■ Item coordinate data

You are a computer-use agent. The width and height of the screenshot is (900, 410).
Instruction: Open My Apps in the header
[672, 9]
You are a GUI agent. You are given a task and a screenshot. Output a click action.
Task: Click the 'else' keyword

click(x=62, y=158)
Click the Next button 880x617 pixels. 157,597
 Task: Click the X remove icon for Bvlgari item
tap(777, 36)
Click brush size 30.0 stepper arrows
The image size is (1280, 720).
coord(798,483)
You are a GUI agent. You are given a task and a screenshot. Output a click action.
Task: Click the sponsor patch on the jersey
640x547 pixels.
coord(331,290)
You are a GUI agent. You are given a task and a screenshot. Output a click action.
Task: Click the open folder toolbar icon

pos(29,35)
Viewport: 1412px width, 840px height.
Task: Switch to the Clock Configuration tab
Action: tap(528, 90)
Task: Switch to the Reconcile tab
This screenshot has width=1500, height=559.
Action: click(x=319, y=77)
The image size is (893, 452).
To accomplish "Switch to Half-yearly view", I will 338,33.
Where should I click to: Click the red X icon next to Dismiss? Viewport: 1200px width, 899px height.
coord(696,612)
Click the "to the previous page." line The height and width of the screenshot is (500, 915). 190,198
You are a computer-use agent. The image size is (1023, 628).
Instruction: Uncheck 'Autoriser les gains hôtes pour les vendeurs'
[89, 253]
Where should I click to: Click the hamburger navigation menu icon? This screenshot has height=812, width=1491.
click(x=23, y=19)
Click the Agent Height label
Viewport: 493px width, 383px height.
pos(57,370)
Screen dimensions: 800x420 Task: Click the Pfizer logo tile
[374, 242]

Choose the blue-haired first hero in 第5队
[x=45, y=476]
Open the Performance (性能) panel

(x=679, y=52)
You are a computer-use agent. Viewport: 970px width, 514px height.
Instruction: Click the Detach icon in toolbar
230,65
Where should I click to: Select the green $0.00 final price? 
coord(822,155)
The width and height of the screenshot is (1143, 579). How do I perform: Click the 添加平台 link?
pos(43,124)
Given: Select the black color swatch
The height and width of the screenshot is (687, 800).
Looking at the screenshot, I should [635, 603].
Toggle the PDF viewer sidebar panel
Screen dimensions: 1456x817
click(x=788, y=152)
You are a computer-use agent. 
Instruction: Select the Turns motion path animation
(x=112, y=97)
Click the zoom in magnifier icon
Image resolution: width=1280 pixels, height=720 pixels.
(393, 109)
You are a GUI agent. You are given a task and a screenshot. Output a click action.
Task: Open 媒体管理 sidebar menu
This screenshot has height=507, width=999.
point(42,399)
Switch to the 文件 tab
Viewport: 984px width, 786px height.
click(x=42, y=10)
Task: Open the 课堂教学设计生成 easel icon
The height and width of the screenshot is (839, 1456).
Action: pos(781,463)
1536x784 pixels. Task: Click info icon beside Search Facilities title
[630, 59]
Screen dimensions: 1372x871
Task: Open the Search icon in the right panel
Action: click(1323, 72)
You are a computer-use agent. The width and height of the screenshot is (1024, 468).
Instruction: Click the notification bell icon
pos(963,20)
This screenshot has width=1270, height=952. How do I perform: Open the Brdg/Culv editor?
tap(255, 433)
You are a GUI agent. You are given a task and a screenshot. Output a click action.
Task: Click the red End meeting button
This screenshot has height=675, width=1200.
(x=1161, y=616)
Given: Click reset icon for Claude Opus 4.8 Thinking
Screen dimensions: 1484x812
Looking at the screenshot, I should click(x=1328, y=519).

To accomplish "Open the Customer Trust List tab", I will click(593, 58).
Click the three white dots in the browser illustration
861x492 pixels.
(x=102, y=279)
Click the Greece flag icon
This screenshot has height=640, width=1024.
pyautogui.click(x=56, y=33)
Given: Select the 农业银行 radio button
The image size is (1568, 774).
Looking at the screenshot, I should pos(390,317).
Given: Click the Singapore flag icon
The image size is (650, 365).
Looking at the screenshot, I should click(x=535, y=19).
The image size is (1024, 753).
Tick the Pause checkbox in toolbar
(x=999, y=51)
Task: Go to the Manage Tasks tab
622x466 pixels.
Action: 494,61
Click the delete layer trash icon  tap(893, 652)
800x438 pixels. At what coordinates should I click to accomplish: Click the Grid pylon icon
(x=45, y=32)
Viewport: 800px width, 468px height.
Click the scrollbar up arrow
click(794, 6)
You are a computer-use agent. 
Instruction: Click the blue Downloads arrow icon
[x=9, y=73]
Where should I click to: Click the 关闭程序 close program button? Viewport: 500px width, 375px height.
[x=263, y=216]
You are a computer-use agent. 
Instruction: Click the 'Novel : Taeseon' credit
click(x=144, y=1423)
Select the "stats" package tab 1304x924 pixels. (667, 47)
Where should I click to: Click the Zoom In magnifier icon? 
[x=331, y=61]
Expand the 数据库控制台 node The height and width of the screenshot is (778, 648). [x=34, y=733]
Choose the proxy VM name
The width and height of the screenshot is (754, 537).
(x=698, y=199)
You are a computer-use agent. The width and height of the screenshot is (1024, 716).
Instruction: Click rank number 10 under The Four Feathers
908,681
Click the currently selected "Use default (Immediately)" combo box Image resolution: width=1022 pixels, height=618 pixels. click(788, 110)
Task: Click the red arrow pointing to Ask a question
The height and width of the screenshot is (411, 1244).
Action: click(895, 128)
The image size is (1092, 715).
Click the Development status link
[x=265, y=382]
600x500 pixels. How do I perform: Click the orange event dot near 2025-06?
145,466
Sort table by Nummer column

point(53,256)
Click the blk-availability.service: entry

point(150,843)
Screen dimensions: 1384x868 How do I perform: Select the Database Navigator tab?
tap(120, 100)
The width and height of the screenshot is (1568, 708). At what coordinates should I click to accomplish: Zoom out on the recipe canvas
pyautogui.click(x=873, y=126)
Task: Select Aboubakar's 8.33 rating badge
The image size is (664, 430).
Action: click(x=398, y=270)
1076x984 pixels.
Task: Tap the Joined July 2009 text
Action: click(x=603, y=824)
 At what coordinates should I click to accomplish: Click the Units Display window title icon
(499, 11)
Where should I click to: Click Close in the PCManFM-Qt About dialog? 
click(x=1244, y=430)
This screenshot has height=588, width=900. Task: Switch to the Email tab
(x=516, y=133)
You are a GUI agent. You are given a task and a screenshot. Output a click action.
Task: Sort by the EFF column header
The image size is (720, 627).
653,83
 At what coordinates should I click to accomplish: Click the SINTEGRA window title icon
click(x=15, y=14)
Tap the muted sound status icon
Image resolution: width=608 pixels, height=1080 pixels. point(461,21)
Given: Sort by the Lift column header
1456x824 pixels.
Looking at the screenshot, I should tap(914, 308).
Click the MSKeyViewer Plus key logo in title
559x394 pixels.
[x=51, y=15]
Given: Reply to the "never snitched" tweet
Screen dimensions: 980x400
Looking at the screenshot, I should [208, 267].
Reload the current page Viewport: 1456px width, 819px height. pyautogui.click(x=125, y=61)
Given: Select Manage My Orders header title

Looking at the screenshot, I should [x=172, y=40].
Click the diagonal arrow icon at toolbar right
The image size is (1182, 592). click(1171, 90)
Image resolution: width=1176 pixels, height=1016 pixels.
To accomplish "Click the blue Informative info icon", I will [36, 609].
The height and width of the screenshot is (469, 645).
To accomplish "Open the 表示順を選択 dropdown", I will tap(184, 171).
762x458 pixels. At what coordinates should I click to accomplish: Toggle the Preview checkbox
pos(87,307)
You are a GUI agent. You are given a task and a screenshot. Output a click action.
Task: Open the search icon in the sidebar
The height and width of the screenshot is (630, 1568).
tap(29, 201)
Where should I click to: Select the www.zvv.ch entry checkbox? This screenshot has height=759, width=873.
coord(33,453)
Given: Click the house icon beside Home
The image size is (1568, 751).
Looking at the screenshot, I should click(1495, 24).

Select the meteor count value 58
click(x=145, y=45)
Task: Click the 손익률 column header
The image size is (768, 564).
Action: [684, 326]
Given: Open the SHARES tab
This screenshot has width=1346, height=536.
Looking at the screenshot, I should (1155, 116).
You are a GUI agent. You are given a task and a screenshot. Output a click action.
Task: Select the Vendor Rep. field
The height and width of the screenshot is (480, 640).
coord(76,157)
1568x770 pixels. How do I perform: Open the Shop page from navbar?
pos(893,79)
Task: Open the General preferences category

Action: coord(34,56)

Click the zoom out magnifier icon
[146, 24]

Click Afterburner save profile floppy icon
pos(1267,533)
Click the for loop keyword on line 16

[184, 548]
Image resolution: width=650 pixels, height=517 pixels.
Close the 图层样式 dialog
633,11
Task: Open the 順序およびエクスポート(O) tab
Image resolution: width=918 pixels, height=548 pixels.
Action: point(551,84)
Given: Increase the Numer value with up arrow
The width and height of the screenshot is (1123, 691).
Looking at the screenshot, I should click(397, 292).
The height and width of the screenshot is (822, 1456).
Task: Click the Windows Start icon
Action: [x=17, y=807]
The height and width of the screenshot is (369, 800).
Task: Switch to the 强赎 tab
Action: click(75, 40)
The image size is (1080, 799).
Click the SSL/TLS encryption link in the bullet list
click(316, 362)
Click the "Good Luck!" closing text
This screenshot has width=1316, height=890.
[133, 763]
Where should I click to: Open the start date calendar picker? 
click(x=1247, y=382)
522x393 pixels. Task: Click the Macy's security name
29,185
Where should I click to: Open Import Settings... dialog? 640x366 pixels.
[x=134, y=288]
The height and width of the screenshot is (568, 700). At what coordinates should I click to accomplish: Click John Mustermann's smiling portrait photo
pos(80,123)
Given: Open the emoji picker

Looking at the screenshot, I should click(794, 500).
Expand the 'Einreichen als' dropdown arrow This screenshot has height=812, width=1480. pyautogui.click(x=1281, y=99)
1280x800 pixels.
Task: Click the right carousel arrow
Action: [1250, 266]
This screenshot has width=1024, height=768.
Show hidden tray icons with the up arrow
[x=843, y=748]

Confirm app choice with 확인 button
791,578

■ STATED TASK
Render the lines of the listing as a numbered list, starting at the line containing "is (1024, 716)." and ending at the line containing "tap(120, 100)". Skip any blank lines.

■ EXPECTED ANSWER
1. You are a computer-use agent. The width and height of the screenshot is (1024, 716).
2. Instruction: Click rank number 10 under The Four Feathers
3. 908,681
4. Click the currently selected "Use default (Immediately)" combo box Image resolution: width=1022 pixels, height=618 pixels. click(788, 110)
5. Task: Click the red arrow pointing to Ask a question
6. The height and width of the screenshot is (411, 1244).
7. Action: click(895, 128)
8. The image size is (1092, 715).
9. Click the Development status link
10. [x=265, y=382]
11. 600x500 pixels. How do I perform: Click the orange event dot near 2025-06?
12. 145,466
13. Sort table by Nummer column
14. point(53,256)
15. Click the blk-availability.service: entry
16. point(150,843)
17. Screen dimensions: 1384x868 How do I perform: Select the Database Navigator tab?
18. tap(120, 100)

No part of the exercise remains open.